• Activity
Write out again, exactly as they stand, the line that includes "Screen dimensions: 1456x836" and all remaining lines of the entries.

• Records for this task
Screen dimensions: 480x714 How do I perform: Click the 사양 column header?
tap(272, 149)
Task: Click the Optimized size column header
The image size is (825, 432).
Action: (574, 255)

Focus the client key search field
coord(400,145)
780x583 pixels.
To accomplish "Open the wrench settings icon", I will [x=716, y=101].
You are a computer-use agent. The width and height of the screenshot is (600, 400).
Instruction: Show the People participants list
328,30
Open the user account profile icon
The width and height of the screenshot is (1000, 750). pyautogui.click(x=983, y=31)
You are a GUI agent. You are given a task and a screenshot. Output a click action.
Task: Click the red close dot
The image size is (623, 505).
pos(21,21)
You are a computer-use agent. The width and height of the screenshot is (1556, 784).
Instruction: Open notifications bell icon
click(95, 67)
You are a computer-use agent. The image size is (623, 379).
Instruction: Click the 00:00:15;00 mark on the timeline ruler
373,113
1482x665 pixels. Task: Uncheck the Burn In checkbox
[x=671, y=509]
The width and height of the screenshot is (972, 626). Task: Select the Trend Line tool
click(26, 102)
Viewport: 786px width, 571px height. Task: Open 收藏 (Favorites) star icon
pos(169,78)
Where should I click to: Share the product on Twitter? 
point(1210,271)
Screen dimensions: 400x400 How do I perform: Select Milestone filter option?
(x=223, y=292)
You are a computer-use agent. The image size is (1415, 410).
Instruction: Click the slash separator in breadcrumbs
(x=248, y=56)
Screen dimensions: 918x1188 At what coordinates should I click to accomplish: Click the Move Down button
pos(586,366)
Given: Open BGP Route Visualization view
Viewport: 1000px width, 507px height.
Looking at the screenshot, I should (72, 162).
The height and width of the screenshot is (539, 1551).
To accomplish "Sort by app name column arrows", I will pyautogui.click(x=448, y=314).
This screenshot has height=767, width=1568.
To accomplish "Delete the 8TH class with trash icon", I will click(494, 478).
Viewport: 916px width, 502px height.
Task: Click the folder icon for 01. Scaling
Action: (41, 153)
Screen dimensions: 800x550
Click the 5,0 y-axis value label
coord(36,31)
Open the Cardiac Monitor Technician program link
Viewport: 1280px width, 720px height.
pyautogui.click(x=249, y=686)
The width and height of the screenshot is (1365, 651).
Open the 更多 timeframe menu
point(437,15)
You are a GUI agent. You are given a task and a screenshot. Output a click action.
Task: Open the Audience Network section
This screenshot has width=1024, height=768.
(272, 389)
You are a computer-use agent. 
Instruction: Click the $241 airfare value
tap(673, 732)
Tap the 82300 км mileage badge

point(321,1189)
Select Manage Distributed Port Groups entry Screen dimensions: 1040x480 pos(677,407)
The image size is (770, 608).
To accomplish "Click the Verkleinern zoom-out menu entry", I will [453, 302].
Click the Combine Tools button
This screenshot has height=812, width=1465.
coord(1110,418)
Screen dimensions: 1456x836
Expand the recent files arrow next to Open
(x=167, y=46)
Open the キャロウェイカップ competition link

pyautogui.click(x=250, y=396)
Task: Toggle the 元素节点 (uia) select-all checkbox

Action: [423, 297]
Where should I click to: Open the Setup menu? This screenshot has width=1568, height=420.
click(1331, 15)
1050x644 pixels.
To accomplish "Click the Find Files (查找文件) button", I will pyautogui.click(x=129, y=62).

• Completed task
Screen dimensions: 1456x836
Expand the recent files arrow next to Open
(x=167, y=46)
Open the キャロウェイカップ competition link

pyautogui.click(x=250, y=396)
Task: Toggle the 元素节点 (uia) select-all checkbox

Action: [423, 297]
Where should I click to: Open the Setup menu? This screenshot has width=1568, height=420.
click(1331, 15)
1050x644 pixels.
To accomplish "Click the Find Files (查找文件) button", I will pyautogui.click(x=129, y=62).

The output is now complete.